::: Record extracts :::

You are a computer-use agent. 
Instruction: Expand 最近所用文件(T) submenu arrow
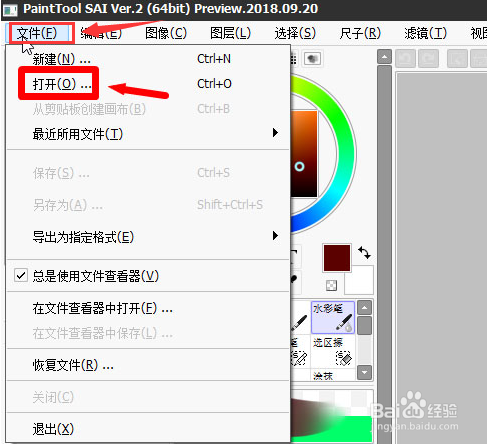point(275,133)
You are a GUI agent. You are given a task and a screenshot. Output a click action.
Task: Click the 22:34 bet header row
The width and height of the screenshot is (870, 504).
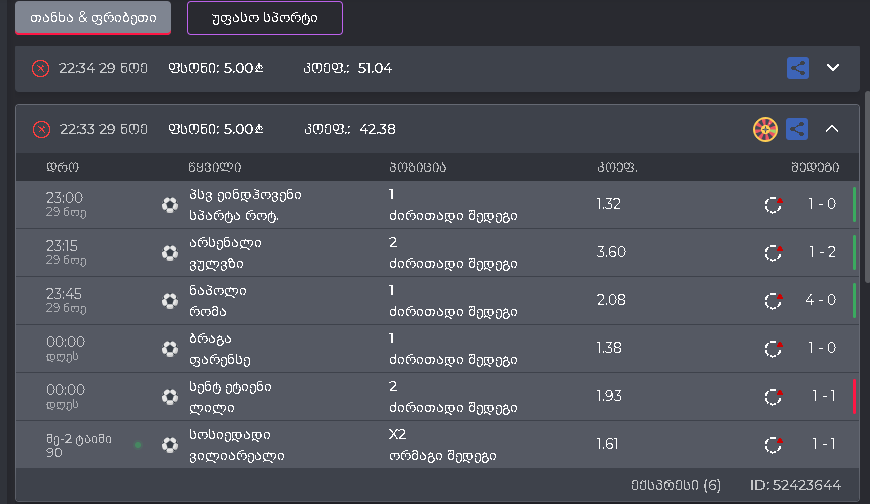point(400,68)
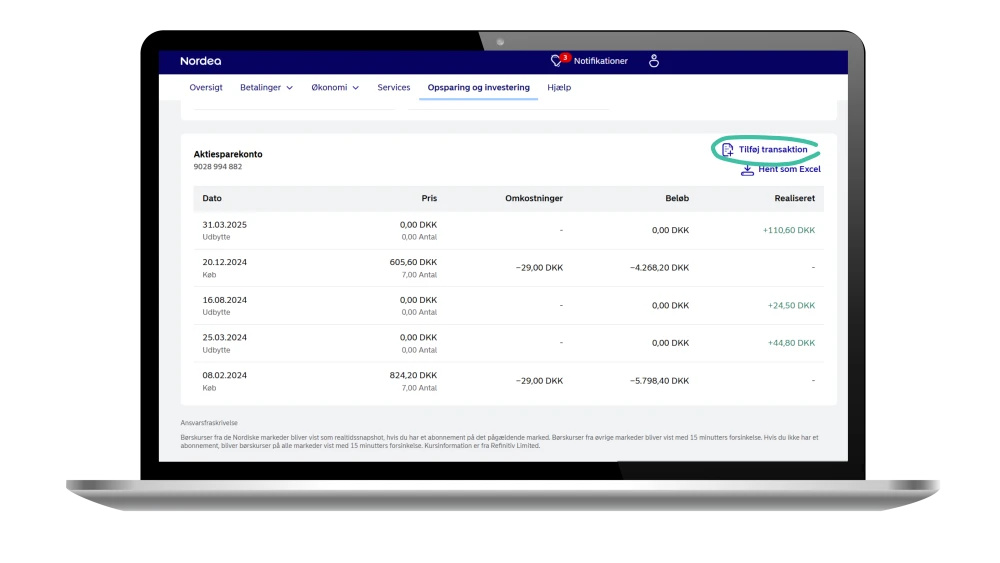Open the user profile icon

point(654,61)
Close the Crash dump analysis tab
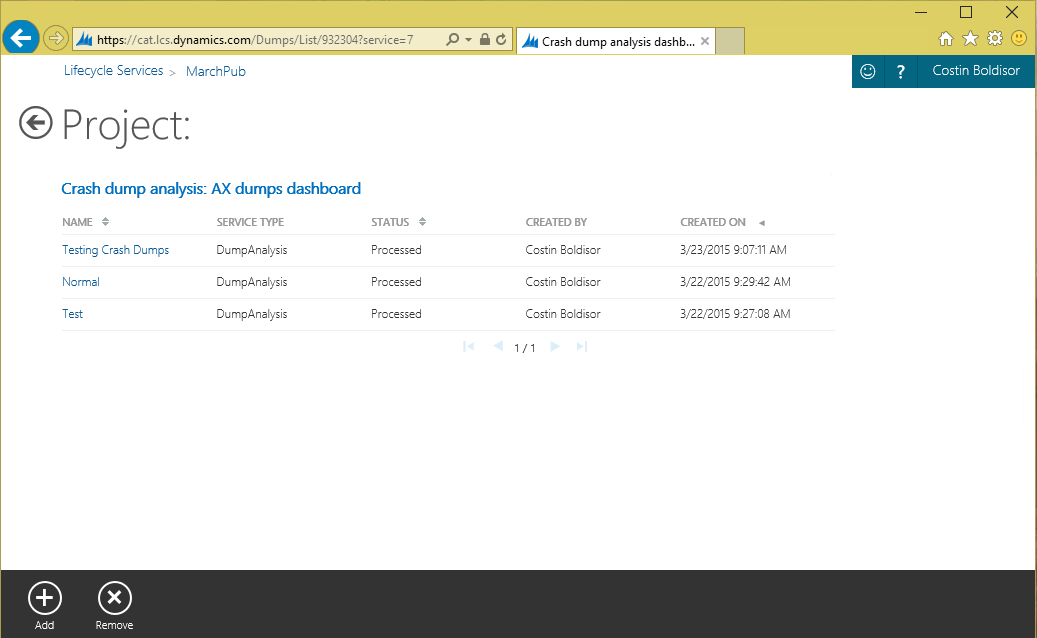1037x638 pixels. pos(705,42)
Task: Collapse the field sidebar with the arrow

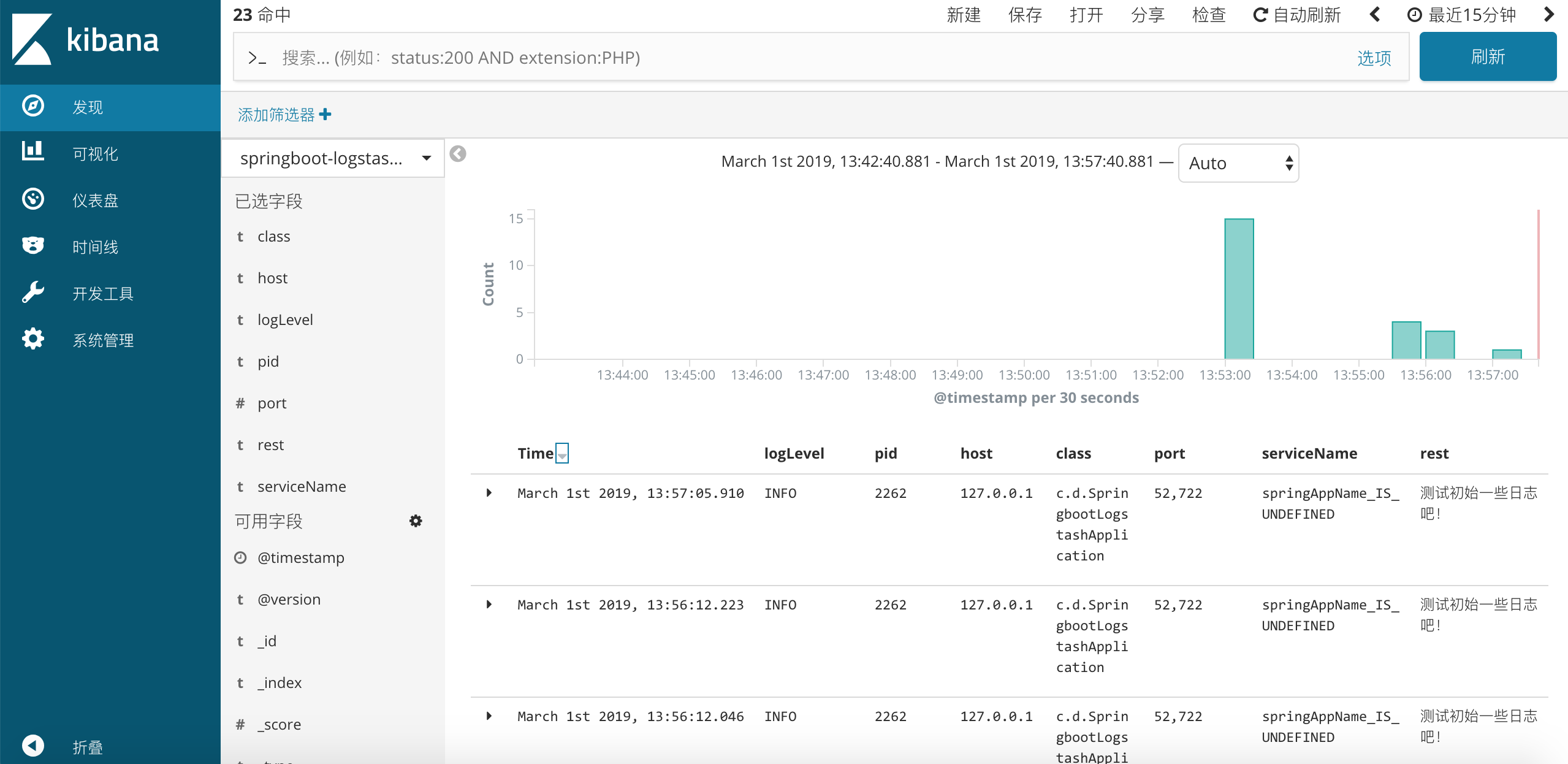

:::

## Task instructions:
Where does the word "agent" appear in the records? Copy every line that holds it.

## Finished task:
You are a computer-use agent. 
You are a GUI agent. You are given a task and a screenshot. Output a click action.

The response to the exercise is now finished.